The relevant parameter is V_GS(th), which is typically in the 4-5V range. Driving them with 10V will open them up nicely.

[jbb]

Typically, a number of smaller MOSFETs would be cheaper / easier to source than a couple of big chunky ones.

Also, don’t trust the current ratings of a TO220 or TO247 datasheeet. Look at your losses and thermal resistance instead.

[theoldwizard1]

Also, don’t trust the current ratings of a TO220 or TO247 datasheeet. Look at your losses and thermal resistance instead.

Chassis mount !

I learned a lot about TO220 and TO247 packages.  The screw mount is a joke.  The best you can do is a spring mount, not on the tab but directly on the body.

[T3sl4co1l]

Transistors over 50A are in the domain of diminishing returns.  Or a bit more at higher voltages, but not much more because size goes up as well.

The dual problems are speed and stray equivalent inductance.
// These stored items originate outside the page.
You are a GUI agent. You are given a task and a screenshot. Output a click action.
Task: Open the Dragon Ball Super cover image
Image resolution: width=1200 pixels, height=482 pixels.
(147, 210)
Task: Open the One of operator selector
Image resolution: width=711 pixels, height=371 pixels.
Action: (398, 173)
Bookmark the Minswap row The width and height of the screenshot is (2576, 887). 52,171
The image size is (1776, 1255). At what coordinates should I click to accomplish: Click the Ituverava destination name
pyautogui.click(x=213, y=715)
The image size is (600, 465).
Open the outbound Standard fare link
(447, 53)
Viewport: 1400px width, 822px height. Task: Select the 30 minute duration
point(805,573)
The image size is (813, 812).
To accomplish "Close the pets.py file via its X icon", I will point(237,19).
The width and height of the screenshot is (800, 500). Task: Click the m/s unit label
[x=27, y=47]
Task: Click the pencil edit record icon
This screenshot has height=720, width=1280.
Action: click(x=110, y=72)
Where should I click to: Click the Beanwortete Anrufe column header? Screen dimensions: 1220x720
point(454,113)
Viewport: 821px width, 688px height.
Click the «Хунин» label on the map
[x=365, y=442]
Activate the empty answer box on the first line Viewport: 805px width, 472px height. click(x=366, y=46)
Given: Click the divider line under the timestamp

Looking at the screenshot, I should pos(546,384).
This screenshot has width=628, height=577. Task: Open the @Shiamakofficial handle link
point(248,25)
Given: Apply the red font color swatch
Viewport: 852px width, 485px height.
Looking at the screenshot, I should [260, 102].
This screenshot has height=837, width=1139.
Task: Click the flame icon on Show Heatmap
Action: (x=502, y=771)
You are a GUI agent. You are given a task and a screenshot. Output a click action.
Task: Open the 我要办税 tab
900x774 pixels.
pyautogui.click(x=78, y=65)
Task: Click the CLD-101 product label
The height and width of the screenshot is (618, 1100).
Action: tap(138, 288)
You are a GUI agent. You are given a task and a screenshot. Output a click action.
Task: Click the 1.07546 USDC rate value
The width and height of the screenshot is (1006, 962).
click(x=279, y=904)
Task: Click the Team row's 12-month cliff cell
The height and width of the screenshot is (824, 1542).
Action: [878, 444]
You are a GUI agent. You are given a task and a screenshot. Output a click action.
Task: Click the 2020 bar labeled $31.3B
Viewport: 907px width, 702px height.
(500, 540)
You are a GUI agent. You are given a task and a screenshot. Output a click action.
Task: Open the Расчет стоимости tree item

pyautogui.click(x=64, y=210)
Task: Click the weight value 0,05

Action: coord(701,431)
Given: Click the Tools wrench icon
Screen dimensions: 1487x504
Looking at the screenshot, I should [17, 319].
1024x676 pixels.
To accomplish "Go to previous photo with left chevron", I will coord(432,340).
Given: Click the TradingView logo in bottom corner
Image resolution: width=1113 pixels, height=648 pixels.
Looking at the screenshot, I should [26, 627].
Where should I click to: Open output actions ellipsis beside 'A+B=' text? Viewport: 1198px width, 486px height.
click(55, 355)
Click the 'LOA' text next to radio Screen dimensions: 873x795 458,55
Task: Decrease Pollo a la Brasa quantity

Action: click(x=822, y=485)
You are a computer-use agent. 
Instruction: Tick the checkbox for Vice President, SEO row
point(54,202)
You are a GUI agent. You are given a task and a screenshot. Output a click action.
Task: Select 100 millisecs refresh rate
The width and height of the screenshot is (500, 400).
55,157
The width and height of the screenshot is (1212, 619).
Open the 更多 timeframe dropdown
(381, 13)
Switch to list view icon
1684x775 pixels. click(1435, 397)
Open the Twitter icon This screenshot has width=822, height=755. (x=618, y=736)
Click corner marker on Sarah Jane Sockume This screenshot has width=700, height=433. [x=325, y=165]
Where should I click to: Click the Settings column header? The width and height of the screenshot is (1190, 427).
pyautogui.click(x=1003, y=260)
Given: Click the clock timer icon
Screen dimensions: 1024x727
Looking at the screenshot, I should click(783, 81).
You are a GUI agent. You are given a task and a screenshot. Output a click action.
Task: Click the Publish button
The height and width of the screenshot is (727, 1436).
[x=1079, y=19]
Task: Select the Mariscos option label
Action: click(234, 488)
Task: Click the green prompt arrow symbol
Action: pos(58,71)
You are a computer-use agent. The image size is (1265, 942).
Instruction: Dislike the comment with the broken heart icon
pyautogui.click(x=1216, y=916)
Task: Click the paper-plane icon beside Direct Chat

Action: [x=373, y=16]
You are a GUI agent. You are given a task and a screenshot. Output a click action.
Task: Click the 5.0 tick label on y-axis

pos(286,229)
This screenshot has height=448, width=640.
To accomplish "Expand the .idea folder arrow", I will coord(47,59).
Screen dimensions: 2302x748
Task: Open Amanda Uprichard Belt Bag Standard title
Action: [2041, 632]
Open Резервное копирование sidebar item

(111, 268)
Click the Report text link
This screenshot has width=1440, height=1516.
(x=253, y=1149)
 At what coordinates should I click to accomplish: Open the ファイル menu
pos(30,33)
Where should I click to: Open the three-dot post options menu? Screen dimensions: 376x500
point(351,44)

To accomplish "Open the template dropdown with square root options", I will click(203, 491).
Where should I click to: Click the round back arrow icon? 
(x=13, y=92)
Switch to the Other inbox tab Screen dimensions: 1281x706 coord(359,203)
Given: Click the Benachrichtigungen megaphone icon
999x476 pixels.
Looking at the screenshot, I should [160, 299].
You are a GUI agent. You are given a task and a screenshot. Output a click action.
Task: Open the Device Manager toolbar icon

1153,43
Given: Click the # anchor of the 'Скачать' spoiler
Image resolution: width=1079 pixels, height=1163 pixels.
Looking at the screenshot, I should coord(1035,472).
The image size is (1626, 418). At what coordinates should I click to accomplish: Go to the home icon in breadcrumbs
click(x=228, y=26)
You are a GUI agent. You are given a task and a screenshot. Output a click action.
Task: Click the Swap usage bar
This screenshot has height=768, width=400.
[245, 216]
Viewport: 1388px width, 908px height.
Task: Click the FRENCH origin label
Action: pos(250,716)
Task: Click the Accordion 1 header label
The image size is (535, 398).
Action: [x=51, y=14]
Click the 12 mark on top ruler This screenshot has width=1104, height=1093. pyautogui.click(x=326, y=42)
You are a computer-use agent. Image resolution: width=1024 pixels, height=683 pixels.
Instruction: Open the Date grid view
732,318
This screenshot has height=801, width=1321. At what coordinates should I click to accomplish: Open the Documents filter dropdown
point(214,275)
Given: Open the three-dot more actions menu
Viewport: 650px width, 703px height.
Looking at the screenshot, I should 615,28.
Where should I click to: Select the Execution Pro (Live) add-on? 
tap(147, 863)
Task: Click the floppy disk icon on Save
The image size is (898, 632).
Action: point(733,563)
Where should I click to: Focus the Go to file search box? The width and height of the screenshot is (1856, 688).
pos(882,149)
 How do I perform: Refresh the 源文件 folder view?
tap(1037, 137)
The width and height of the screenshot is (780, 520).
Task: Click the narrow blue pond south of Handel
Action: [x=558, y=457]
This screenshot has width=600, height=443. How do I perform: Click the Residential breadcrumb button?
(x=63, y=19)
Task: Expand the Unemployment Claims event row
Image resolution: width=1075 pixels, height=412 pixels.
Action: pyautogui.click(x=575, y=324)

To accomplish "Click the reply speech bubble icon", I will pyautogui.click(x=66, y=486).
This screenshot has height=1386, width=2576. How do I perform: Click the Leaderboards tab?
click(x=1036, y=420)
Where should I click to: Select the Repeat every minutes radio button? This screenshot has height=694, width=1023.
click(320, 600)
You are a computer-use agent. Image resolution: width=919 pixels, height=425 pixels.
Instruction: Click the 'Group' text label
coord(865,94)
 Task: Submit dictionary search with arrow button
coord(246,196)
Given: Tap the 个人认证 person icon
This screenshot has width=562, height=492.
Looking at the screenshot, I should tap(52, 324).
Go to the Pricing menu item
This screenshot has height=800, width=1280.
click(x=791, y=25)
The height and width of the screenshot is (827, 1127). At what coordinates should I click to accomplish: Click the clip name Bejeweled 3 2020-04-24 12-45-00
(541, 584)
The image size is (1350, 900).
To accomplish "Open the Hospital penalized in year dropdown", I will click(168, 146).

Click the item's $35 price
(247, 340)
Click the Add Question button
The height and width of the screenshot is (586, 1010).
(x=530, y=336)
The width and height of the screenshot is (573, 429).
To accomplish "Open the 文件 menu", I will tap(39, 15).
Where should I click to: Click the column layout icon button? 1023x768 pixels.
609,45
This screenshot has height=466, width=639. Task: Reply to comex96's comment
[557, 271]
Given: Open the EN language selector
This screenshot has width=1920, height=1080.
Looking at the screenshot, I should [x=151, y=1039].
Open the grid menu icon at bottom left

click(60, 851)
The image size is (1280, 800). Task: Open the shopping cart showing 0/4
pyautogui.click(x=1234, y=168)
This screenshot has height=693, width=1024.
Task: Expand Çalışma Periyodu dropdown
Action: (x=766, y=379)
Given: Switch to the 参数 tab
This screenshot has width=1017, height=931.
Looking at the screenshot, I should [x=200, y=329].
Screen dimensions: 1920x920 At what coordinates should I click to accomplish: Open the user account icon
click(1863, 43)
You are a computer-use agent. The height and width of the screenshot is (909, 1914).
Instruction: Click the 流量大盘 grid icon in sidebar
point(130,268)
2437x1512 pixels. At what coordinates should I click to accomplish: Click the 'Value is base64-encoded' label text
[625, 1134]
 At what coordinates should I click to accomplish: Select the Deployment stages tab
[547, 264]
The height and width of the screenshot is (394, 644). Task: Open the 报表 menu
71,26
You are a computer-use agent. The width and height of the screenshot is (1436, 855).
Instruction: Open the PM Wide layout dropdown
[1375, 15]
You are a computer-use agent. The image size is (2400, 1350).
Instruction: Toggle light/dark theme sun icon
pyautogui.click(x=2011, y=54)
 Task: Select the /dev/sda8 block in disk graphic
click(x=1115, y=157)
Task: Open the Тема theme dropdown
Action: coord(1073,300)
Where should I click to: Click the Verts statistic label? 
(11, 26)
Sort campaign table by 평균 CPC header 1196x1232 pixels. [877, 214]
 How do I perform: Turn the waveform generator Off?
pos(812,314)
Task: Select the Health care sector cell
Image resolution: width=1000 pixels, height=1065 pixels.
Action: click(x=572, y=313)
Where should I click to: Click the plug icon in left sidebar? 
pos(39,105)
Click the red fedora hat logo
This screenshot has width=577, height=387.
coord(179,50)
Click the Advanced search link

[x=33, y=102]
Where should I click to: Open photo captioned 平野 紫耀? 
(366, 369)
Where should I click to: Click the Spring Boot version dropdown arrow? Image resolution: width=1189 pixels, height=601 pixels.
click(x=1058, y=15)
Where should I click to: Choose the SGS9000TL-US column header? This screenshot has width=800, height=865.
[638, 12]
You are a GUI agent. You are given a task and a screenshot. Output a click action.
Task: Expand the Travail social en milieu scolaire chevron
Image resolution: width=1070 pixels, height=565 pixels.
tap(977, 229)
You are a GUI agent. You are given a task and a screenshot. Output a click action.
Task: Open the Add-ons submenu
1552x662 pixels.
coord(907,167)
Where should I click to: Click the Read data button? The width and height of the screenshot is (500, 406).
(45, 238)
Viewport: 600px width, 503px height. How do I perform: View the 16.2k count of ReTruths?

Stray inductance is the low frequency manifestation of signals propagating at the speed of light.  The longer a device is, the more inductance it has.

MOSFETs are most useful when they are fast.  Switching in, say, 100ns is slow, especially these days.  Many cases, space is at a premium, forcing ever higher switching frequencies (because smaller capacitors and inductors can be used).  A switching edge of 100ns isn't really "switching" at all, if the frequency is, say, 1MHz or more!

To go from conducting a full, say, 50A, to zero, in some amount of time, causes a momentary voltage drop along all the conductors in the path.  In particular, the source and drain terminals of the MOSFET.

Typical figures are around 10nH for a TO-220 or TO-247 device, 5nH for a D/D2PAK, less than 2nH for a PDSON; and maybe 10-100nH for large industrial modules (depending on size and design).

The inductor equation is: V = L * dI/dt

If L = 10nH, dI = 50A and dt = 100ns (assuming dI/dt is a linear ramp -- fortunately, not terrifically far off in practice!), then Vpk = 5V.  That's a sizable fraction of Vgs(on), meaning you can't turn off a TO-220 much faster than this (the voltage drop, in the source pin, opposes turn-off -- it generates negative feedback).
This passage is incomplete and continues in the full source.